17. A method of manufacturing a polyangular specular mini-structure, the method comprising the steps of:

providing a unibody mold suitable for metallurgical processing, the unibody mold having a mold opening;

forming inner and outer molds, the inner mold comprised of polyhedral stainless steel ranging from 30 to 720 facets, and the outer mold comprised of spherical stainless steel;

selecting the thickness of the inner and outer molds to be 2 mm, and the opening to have a diameter of 5 mm;

melting soda ash, limestone, and quartz into a glass glue liquor at a temperature of 1,600° C.;

pouring the liquor through the hole into the unibody mold;

subjecting the unibody mold to rotary heat at 600° C.;

cooling the unibody mold and extracting the resultant glass sphere therefrom;

spraying silicon carbide, monocrystalline silicon, and silicon dioxide into the hole to form a coating within the glass sphere;

providing a plurality of mirrors operatively proximate to the opening; and

forming a hole opposite the opening, said hole smaller than the opening.

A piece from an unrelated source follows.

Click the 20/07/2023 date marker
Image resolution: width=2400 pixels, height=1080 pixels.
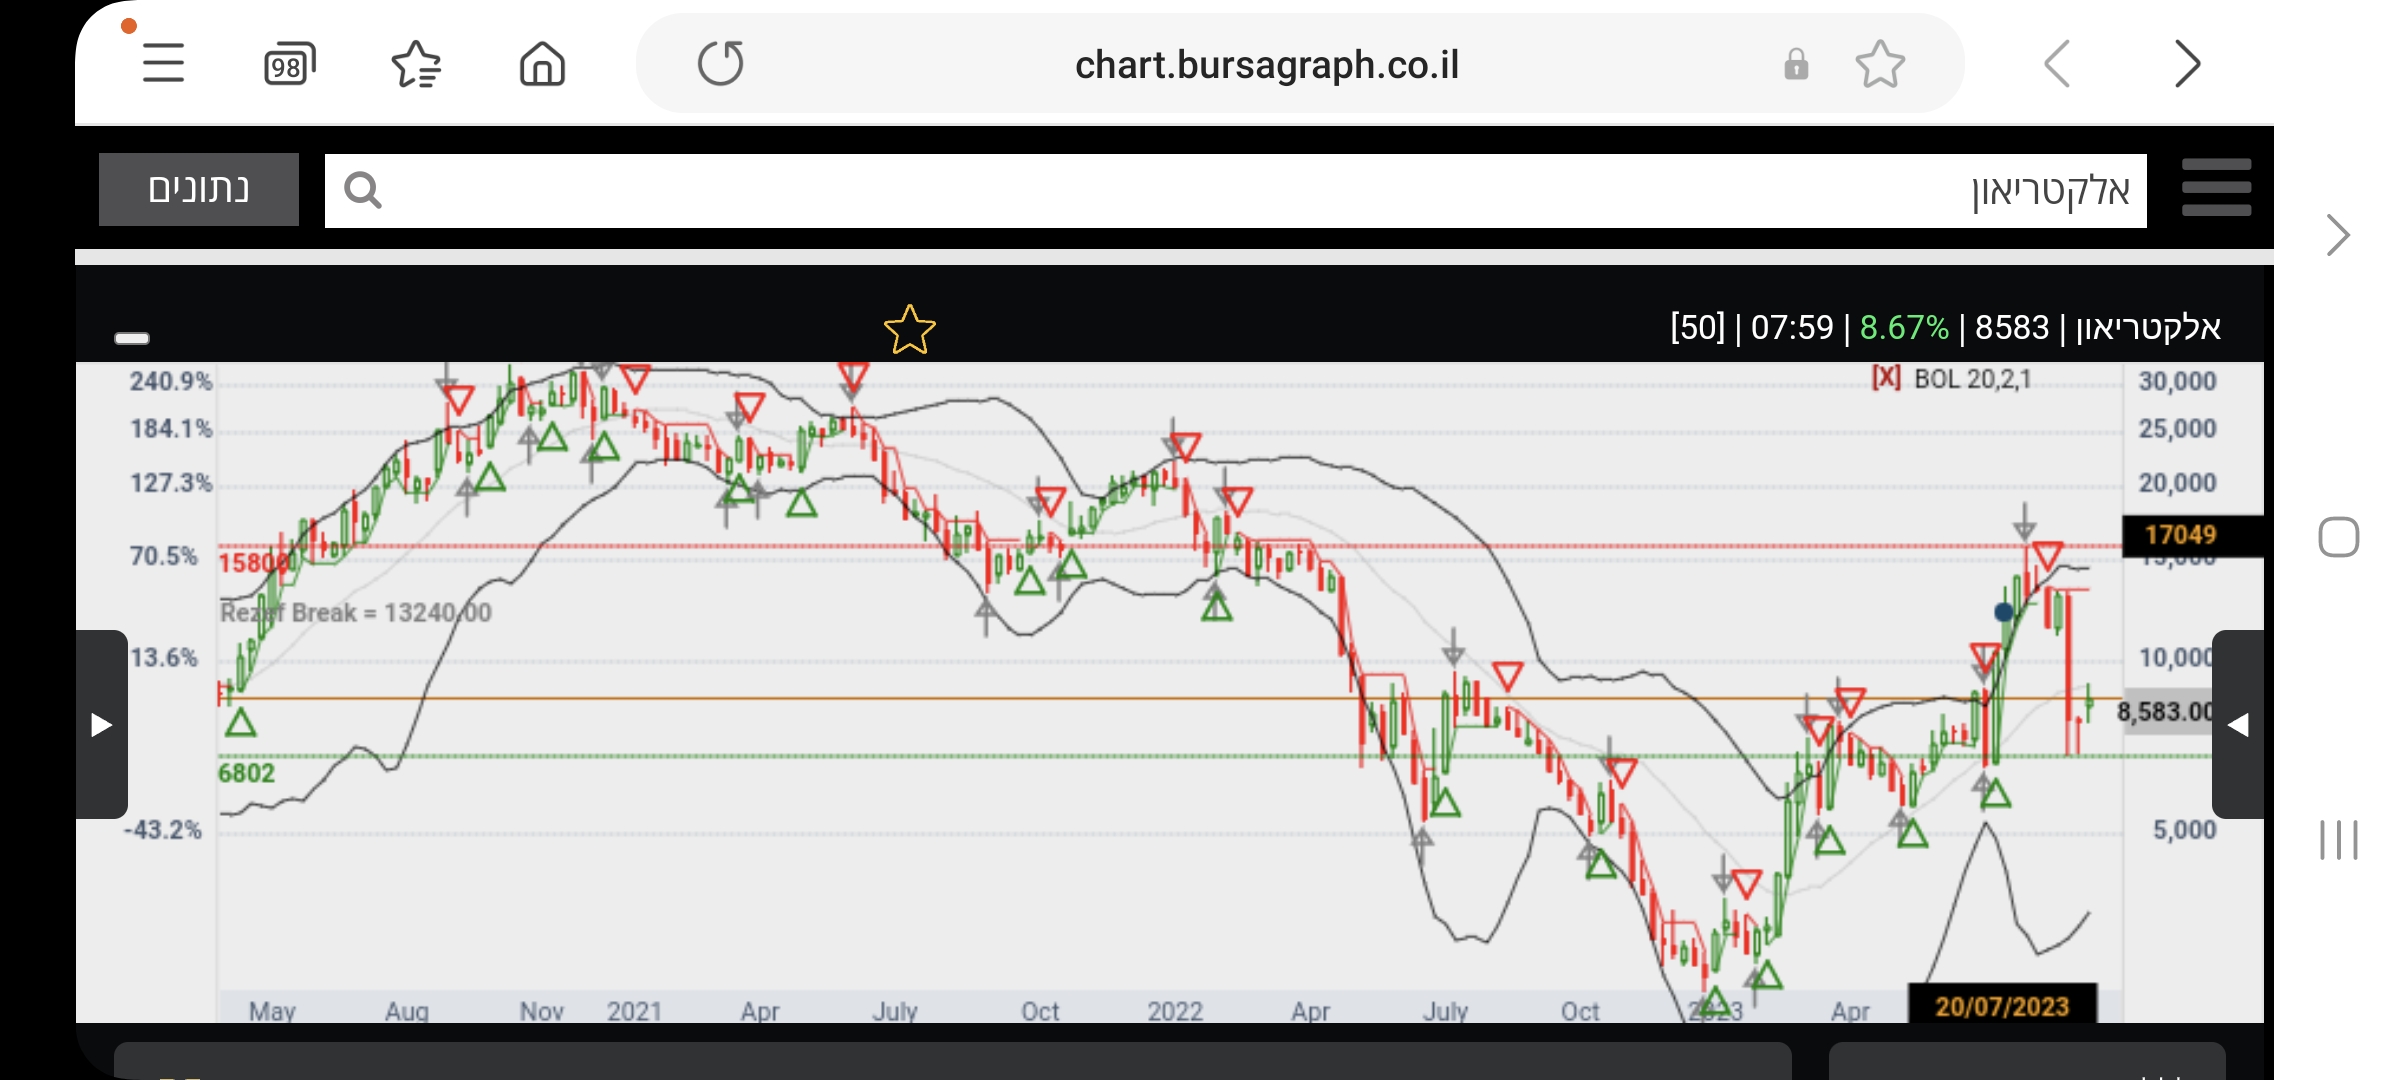coord(2001,1005)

18. A method of manufacturing a polyangular specular mini-structure, the method comprising the steps of:

providing two, hemispherical molds;

heating silicon carbide, single crystal silicon, silicon dioxide, quartz, quartz sand, silver nitrate, and silver sulfide to their respective melting points for subsequent addition to the molds;

pouring respective ones of the foregoing compositions into the molds while in liquid state;

forming concentric layers including innermost and outermost layers thereof;

molding corresponding facets on at least the innermost and outermost layers;

forming the innermost layer as a mixture of silicon carbide and single crystal silicon having a thickness of 0.18 mm;

forming successive layers overlying the innermost layer, the successive layers comprising a silicon dioxide layer having a thickness of 0.22 mm, a mixture of quartz and quartz sand to form a glass layer having a thickness of 2 mm, a silver nitrate layer having a thickness of 0.5 mm, and a silver sulfide layer having a thickness of 0.8 mm; and

wherein the outermost layer comprises the silver sulfide layer.

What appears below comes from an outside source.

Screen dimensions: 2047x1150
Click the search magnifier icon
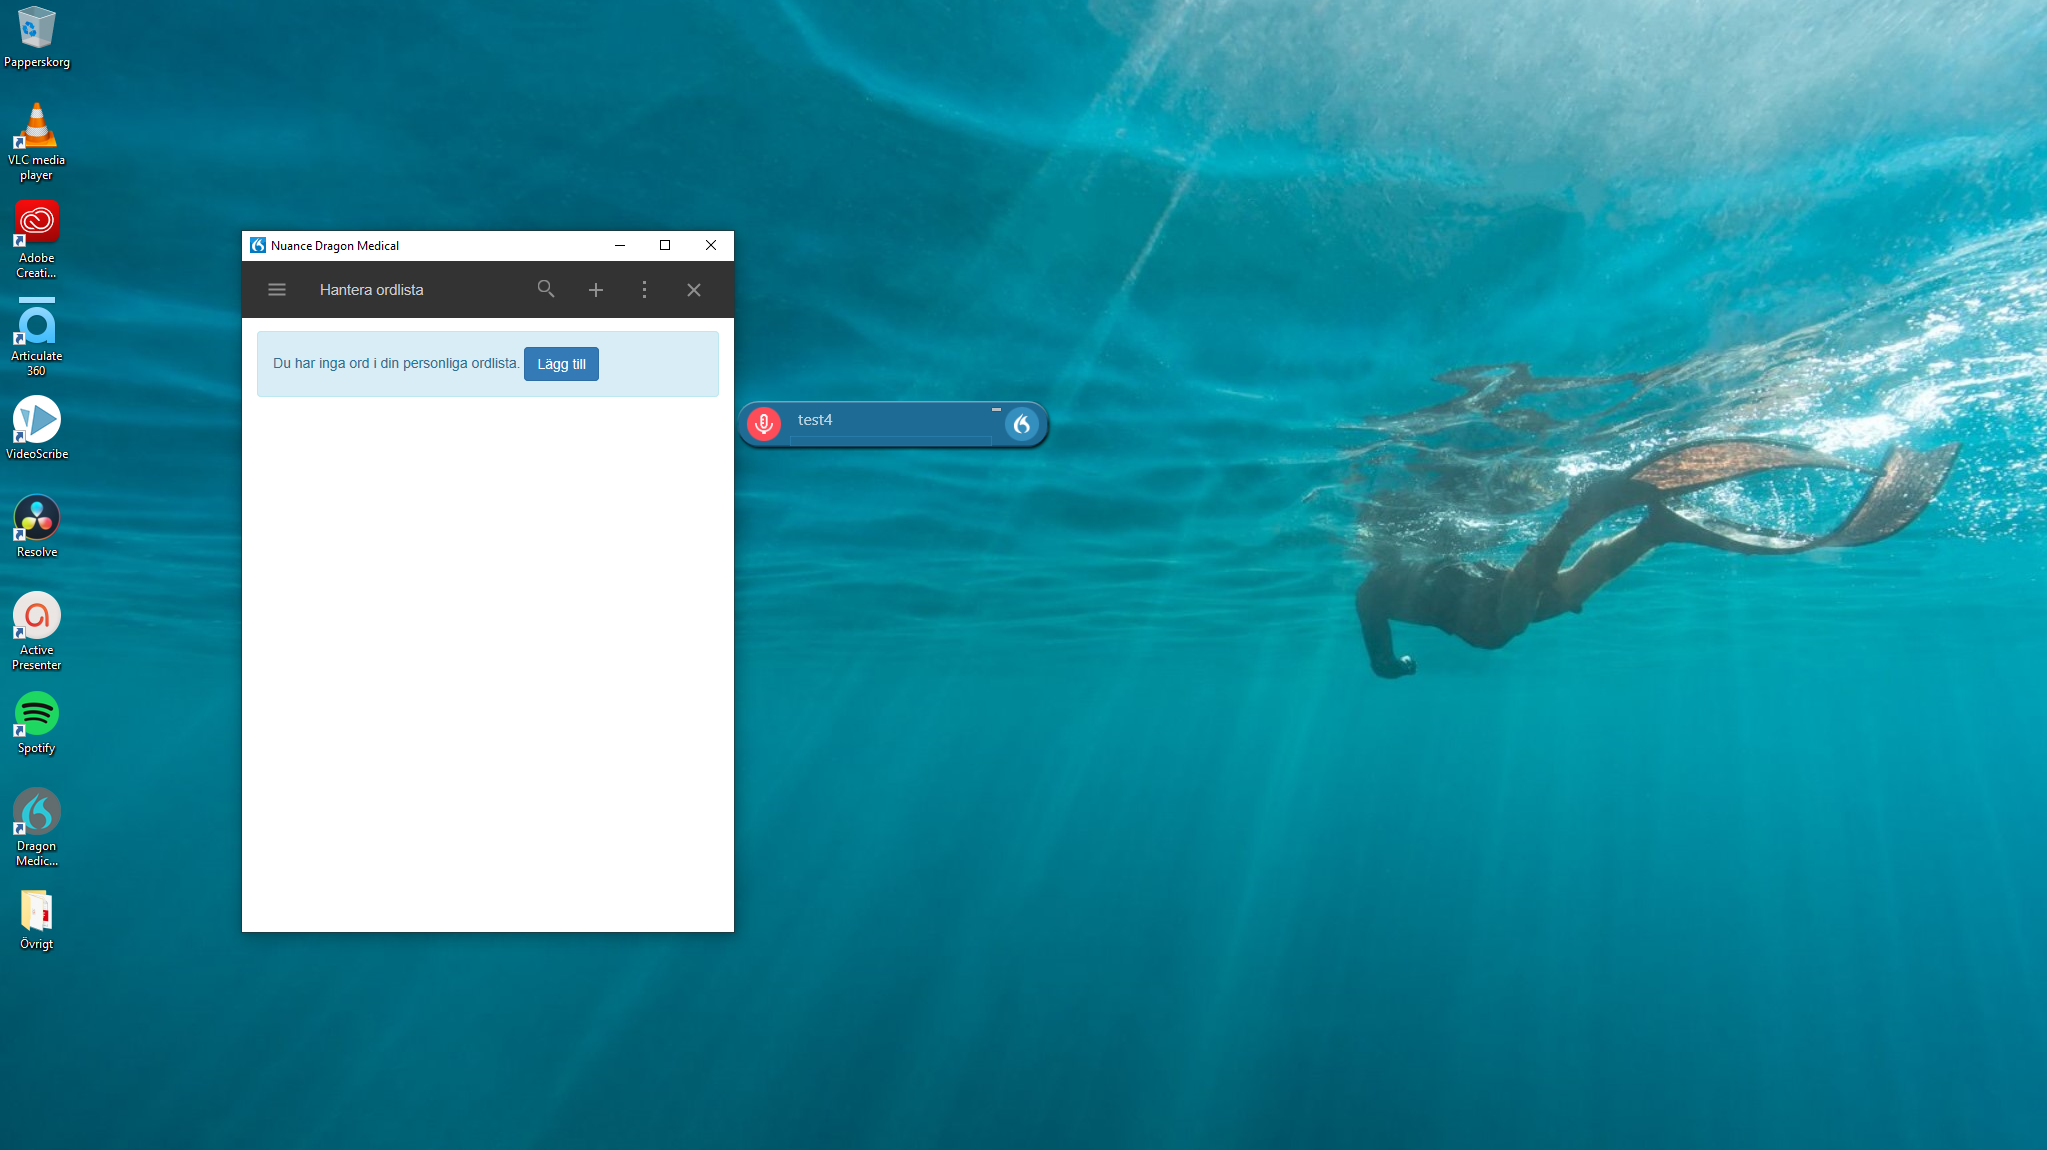tap(546, 289)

19. A method of generating electricity from light, the method comprising:

providing facets of a polyangular specular mini-structure with a glass glue liquor, including tungsten trioxide therein, and additives of silicon carbide, single crystal sand, and silicon dioxide;

stimulating the tungsten trioxide of the sphere with four amp-hours (Ah) to cause ion emission in response thereto;

generating electric potential in response to impingement of the ion emission on the materials of which the facets are comprised; and

controlling by suitable software programming the stimulation current in terms of timing, amount, and duration, in response to the electric potential generated, whereby electricity is produced in response to stimulation of the sphere.